Anderson will be a part of Moldova Seven, the seventh Peace Corps team to work in the area. His commitment is 24 months, including three months of pre-service training. During the training, the team will study the Romanian language four to six hours each day. A health orientation session acquaints the

team with specific regional health information. The most important training, Anderson said, includes the technical aspects of the mission, including determining how to accomplish the goals set for the team.

According to Anderson, he and his team members will live in the community before they begin working. “They give us suggestions for clothes to wear, to help us blend in and assimilate with the general population.” He agrees with the program's philosophy of total assimilation in the local community before trust and true effectiveness in programming can occur. “We're supposed to dig down deep like a tic,” he says, by adopting the local way of life and standard of living.

Much of Anderson's previous social service and programming experience are a result of his involvement in Camp Adventure ™, a program that recruits and trains college students to provide day camp programs to children of U.S. military personnel stationed around the globe. “Camp Adventure ™ is incredible,” says Anderson. “You have immediate rapport with people who have done the program. It has provided me with theoretical and practical experience. I've had experience working with for-profit and non-profit organizations, sports and development programming, and various software and offices. I've interacted with the staff as a student and as a teacher.”

During his four years with the program, Anderson worked at camps in Atsughi and Yokosuka, Japan; Taipei, Taiwan; and Bamburg, Germany. During weekends and the end of the summers, he traveled to a total of 19 other countries.

Anderson's interest in other cultures is perfectly suited to his new career in the Peace Corps. With his two year assignment in Moldova, he will have the chance to experience Moldovan culture in a very personal and in-depth way.
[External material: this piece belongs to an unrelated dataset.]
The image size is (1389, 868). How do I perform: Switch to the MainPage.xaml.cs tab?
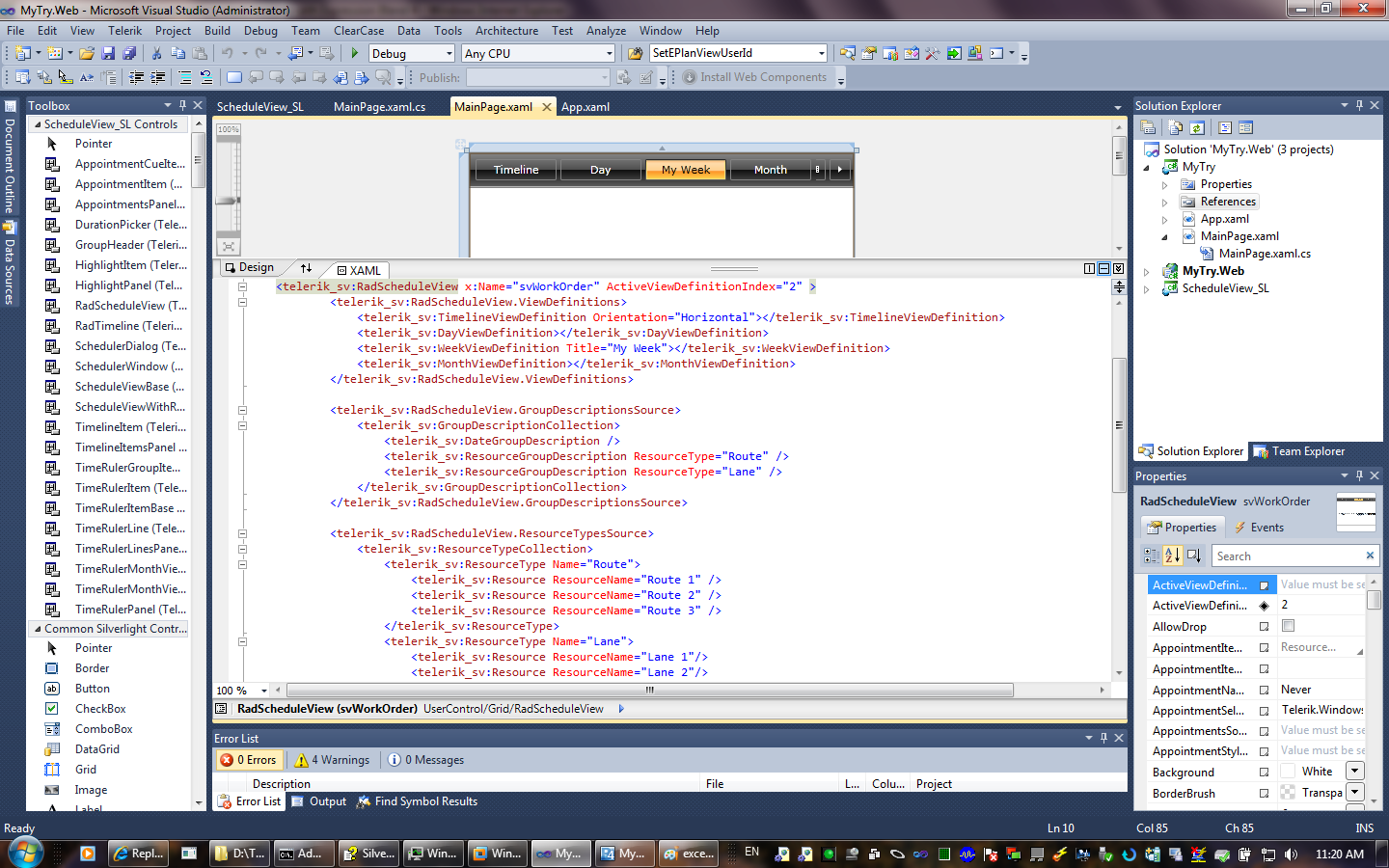tap(379, 107)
“I'm most excited for the opportunity to learn a new language, to sit down and have a conversation in Romanian,” he says. “This is going to be an intense experience. I'm still unsure what skills I'll develop, but I'm sure it will build my character, my personality and my professional background.

“One thing I'm apprehensive about is the time commitment. Two years sounds like a long time. My graduate advisor at UNI worked for the Peace Corps in the Philippines. He told me that the first year will be the hardest and the second year will be the best year of my life,” Anderson said. “I'm a little nervous, but this is going to be great.”

Community service runs deep in the Anderson family. Both his father, James, and his sister, Amy, are social workers (James is a family therapist in private practice) and his mother, Helen (UNI '68), is a first grade teacher at Bryant Elementary. (A strong connection to UNI also runs deep in the family: recently joining the UNI alumni ranks with Matt; his mother, Helen; and his maternal grandmother, Grace (Miller) Dolan, '25; is Matt's brother, Ryan Anderson, who graduated from UNI on May 8.)

Anderson is thankful for the strong family support backing his decision to enter the Peace Corps. “Social service and teaching are about working to secure the well being of others,” Anderson said. “You see someone that needs help and you help them.

“Besides, living two years in Moldova means I'll have more great stories I can tell my grandkids.”